Exercise aim:
Put the items, from the first line through the line containing "coordinates (382, 311).", into a JSON list of strings with one string per line, leaving out any blank lines.

Record list:

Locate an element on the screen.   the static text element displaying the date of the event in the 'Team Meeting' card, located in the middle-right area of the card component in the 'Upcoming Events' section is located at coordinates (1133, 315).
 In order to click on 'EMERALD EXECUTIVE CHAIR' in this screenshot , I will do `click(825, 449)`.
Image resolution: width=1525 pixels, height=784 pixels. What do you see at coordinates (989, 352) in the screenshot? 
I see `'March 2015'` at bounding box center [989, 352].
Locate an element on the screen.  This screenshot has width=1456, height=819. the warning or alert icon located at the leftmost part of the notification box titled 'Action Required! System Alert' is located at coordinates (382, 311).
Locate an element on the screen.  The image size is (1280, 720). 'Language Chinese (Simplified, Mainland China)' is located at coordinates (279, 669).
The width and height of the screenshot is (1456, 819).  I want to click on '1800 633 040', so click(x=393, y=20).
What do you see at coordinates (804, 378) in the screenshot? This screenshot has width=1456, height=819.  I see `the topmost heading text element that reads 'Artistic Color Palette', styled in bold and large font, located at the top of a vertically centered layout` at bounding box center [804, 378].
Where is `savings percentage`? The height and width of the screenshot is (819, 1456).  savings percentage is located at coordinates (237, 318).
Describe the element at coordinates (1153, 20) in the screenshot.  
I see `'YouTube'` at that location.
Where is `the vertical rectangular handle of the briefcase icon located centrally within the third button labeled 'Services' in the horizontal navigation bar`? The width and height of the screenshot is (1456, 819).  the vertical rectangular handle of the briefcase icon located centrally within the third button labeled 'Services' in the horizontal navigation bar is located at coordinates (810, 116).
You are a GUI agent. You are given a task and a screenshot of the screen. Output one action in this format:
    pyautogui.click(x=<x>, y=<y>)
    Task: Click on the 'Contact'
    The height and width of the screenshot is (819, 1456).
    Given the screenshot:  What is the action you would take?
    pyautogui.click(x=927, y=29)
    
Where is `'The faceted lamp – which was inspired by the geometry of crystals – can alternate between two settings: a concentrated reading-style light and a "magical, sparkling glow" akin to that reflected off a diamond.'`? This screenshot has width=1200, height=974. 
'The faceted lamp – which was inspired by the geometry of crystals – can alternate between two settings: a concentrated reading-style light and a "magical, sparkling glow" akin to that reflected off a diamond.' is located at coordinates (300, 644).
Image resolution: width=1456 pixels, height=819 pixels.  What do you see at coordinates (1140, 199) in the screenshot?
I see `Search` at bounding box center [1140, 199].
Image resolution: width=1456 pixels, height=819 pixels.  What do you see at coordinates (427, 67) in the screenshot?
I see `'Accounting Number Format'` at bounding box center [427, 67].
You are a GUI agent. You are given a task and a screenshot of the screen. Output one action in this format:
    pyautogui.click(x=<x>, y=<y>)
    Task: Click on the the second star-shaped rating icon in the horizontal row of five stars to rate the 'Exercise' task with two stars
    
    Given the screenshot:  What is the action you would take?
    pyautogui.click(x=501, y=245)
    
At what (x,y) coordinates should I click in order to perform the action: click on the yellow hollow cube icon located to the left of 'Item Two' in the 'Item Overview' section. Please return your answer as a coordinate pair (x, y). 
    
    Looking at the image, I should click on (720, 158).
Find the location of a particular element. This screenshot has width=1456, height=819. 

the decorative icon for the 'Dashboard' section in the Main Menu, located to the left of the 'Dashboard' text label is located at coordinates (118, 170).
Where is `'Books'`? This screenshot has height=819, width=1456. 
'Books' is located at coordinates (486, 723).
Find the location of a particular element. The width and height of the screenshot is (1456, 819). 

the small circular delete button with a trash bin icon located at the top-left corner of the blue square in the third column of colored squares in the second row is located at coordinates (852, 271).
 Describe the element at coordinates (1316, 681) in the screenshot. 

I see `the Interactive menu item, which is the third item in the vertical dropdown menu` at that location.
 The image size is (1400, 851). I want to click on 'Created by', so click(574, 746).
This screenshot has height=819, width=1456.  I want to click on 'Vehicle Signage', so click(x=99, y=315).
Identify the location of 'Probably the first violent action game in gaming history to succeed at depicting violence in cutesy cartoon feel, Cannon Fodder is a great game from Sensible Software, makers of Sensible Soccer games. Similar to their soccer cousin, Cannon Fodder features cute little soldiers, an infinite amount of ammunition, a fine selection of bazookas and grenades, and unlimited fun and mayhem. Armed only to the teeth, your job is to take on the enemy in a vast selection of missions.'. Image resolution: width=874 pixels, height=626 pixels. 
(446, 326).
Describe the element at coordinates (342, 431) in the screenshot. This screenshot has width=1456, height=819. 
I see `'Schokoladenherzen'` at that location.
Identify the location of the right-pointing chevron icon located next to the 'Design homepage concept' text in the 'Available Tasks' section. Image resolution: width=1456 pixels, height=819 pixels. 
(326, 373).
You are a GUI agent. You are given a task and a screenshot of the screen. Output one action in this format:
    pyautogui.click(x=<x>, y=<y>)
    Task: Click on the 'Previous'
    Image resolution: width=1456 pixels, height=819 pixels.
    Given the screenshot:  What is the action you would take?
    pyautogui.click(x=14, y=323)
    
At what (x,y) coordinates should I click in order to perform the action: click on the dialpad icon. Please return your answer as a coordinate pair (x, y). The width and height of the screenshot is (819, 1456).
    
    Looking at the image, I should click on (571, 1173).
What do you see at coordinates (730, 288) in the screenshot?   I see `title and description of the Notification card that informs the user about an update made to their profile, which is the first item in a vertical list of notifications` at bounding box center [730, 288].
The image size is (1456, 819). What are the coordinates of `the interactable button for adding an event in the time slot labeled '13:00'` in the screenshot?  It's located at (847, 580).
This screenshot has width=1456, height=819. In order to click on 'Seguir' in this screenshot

Exercise output:
[
  "Locate an element on the screen.   the static text element displaying the date of the event in the 'Team Meeting' card, located in the middle-right area of the card component in the 'Upcoming Events' section is located at coordinates (1133, 315).",
  " In order to click on 'EMERALD EXECUTIVE CHAIR' in this screenshot , I will do `click(825, 449)`.",
  "Image resolution: width=1525 pixels, height=784 pixels. What do you see at coordinates (989, 352) in the screenshot? ",
  "I see `'March 2015'` at bounding box center [989, 352].",
  "Locate an element on the screen.  This screenshot has width=1456, height=819. the warning or alert icon located at the leftmost part of the notification box titled 'Action Required! System Alert' is located at coordinates (382, 311)."
]